- Theatrical release poster
- Directed by: Jonah Feingold
- Screenplay by: David Spade; Theo Von;
- Produced by: David Spade; Theo Von; Robert Ogden Barnum;
- Starring: David Spade; Theo Von; Tim Dillon; Bobby Lee; Trevor Wallace; Jay Pharoah; Charlotte McKinney; Chris Elliott;
- Cinematography: Jeff Leeds Cohn
- Edited by: Nathan Floody
- Music by: Chad Courneya; Hari Dafusia;
- Production company: Night Media
- Distributed by: Busboys Holdings
- Release date: April 17, 2026;
- Running time: 97 minutes
- Country: United States
- Language: English
- Box office: $2.6 million

= Busboys (film) =

Busboys is a 2026 American comedy film directed by Jonah Feingold and written and produced by David Spade and Theo Von, who also star in the film. The film follows two friends who become busboys in hopes that becoming waiters will help increase their social status and cash flow.
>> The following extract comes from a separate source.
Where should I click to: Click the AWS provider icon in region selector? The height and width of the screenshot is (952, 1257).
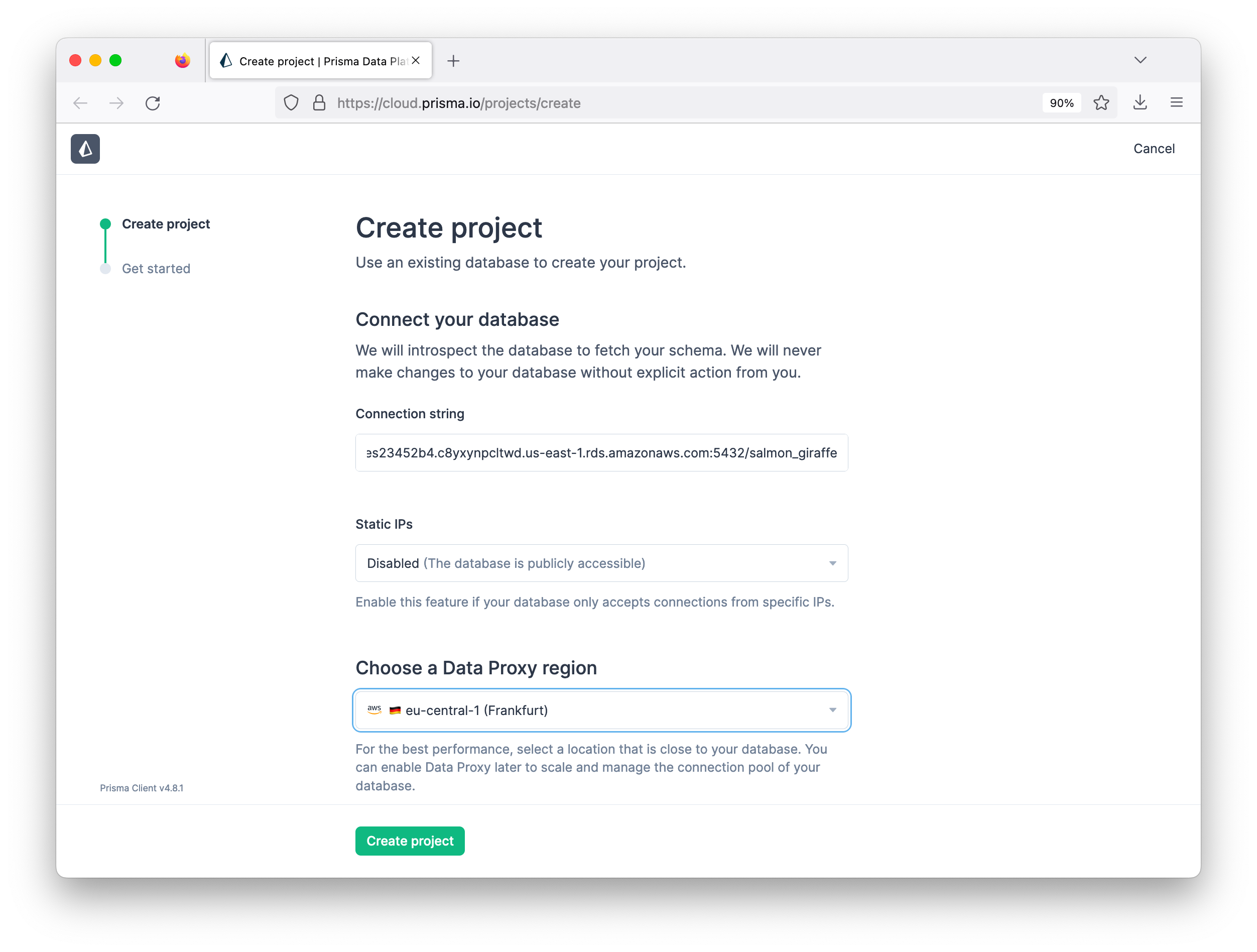[x=374, y=710]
The film was released on April 17, 2026.

== Premise ==
A pair of idiot friends believe that if they become waiters, all of their problems will be solved. They are not entirely wrong, but they are not entirely right.

== Cast ==
- David Spade as Markie Montgomery
- Theo Von as Steefen 'Steef' Barn
- Tim Dillon as Tim, the manager of the restaurant
- Trevor Wallace as Terry, Troy's son and a YouTube influencer
- Jay Pharoah as Crackhead, an undercover DEA agent
- Charlotte McKinney as Pam, Markie's girlfriend
- Chris Elliott as Troy, Steef and Markie's boss at We Suck
- Jimmy Gonzales as Murderball, a wheelchair-bound busboy and drug dealer
- Michelle Ortiz as April, a hostess at the restaurant
- Leah McKendrick as Romina, a busgirl at the restaurant
- Christian Gnecco Quintero as Rick, a model busboy
- Vanessa Gonzales as Ginger, fellow employee at the restaurant and Oscar's mother
- Tiago Martinez as Oscar, Ginger's son and a busser

== Production ==
In November 2024, David Spade and Theo Von, who also co-wrote and self-financed the film, were attached to produce and star in the film, which was directed by Jonah Feingold and produced by Robert Ogden Barnum. Jimmy Gonzales and Lindsey Normington were also part of the film's cast. Principal photography began at Los Angeles on January 10, 2025, with Jeff Leeds Cohn serving as the cinematographer. Nathan Floody edited the film. Chad Courneya and Hari Dafusia composed the score for the film, which includes "Roller" by Canadian rock band April Wine.

== Release ==
The film was released theatrically on April 17, 2026.